**Exercise requirements:** Turn the part of the rows that opens with the line containing "Where should I click to: Click the browser" and closes with the line containing "pos(313,41)", both of those lines included, into a numbered list. Leave out any blank lines.
◆ ◆ ◆ ◆
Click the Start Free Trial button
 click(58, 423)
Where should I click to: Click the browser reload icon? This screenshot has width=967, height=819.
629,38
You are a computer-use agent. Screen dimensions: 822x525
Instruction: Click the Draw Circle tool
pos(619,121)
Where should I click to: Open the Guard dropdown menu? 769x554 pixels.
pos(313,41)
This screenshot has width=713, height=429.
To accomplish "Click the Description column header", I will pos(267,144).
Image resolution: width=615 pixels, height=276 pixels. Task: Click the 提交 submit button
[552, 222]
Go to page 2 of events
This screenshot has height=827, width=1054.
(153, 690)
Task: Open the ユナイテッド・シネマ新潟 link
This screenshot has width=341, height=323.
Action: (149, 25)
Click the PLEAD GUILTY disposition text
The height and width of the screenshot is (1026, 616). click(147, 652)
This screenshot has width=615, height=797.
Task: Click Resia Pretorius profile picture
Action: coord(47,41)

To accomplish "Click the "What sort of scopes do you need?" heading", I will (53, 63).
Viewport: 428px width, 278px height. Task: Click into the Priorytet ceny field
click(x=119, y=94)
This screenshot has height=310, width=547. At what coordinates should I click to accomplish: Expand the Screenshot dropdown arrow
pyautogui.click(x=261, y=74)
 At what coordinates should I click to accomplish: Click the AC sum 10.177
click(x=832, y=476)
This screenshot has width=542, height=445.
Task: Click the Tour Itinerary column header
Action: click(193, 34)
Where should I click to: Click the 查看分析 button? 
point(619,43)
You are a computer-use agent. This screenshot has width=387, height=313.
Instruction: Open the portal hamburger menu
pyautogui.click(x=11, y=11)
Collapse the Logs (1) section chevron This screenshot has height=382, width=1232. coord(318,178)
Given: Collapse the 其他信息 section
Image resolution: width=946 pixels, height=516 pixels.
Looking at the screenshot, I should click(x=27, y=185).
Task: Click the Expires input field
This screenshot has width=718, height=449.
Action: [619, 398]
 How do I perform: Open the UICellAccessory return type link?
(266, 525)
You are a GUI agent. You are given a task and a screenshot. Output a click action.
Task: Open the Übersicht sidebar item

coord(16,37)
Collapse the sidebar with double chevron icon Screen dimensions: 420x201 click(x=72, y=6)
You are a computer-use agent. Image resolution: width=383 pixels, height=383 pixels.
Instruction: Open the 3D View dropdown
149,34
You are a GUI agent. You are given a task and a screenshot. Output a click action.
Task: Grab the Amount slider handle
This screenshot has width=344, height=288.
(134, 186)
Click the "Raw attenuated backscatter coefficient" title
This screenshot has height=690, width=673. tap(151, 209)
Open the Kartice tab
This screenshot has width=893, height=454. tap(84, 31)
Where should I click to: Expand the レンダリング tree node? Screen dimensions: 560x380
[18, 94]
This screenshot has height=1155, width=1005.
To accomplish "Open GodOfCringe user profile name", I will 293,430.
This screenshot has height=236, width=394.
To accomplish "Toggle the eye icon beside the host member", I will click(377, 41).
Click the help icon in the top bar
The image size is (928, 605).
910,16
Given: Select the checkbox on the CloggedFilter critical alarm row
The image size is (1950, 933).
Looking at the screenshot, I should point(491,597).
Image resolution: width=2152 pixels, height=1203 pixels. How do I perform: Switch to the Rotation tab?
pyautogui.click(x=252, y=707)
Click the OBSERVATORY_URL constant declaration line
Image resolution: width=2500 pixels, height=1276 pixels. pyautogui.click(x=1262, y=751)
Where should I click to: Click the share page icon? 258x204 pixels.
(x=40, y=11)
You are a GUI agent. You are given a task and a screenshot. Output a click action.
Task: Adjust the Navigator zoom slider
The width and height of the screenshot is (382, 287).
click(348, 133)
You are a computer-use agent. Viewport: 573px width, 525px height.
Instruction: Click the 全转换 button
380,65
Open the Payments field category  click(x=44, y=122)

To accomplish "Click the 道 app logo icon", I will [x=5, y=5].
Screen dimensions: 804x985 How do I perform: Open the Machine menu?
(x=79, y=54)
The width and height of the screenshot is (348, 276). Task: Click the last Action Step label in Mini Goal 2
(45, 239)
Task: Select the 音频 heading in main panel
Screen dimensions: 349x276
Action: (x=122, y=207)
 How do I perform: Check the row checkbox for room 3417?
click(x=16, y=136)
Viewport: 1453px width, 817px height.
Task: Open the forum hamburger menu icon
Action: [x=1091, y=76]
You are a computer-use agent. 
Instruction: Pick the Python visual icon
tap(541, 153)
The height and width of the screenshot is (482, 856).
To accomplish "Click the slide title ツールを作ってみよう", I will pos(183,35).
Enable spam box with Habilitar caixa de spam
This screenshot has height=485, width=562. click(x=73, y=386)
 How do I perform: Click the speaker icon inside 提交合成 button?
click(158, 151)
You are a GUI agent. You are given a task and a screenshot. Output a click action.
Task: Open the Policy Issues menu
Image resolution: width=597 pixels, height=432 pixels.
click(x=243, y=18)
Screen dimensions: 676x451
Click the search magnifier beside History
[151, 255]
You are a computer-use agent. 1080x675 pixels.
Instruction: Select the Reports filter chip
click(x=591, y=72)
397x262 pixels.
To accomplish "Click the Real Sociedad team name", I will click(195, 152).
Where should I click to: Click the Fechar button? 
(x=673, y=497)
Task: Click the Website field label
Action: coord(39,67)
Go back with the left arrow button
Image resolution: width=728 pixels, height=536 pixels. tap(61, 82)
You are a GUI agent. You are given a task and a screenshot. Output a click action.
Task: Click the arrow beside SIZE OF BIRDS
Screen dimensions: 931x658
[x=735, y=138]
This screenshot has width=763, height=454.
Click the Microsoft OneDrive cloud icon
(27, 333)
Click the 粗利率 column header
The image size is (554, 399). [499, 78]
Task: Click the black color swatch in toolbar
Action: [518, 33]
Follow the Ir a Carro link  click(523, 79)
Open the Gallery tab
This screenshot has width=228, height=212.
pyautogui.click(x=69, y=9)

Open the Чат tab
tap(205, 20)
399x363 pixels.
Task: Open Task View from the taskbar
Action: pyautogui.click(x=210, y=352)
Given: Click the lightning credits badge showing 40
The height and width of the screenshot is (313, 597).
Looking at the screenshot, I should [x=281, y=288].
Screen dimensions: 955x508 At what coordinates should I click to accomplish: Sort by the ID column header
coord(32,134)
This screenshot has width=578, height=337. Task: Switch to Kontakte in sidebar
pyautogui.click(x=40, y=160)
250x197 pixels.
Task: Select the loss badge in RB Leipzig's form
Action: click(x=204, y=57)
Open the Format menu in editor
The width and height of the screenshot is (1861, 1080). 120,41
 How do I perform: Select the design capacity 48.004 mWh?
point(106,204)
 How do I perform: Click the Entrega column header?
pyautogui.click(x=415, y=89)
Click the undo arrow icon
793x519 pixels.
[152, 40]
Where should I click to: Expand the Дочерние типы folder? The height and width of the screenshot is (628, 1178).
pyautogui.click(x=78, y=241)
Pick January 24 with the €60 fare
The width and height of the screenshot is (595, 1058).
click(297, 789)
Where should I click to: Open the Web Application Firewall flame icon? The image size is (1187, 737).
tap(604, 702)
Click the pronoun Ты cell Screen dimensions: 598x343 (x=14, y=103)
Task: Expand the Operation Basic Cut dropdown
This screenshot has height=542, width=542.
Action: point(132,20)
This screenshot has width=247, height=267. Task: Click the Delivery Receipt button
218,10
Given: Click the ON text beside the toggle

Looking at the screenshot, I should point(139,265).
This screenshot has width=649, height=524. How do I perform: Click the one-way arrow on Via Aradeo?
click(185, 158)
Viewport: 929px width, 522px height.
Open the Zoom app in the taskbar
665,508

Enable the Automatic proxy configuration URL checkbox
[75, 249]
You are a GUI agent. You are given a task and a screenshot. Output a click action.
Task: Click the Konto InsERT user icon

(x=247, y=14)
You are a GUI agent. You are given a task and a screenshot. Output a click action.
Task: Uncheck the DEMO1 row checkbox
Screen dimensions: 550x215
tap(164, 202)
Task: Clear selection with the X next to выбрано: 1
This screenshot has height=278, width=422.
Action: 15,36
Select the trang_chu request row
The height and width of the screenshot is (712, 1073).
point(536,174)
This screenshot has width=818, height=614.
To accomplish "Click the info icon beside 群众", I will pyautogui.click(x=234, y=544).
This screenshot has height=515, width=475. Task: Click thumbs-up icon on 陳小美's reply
◆ ◆ ◆ ◆
**Result for this exercise:**
1. Where should I click to: Click the browser reload icon? This screenshot has width=967, height=819.
2. 629,38
3. You are a computer-use agent. Screen dimensions: 822x525
4. Instruction: Click the Draw Circle tool
5. pos(619,121)
6. Where should I click to: Open the Guard dropdown menu? 769x554 pixels.
7. pos(313,41)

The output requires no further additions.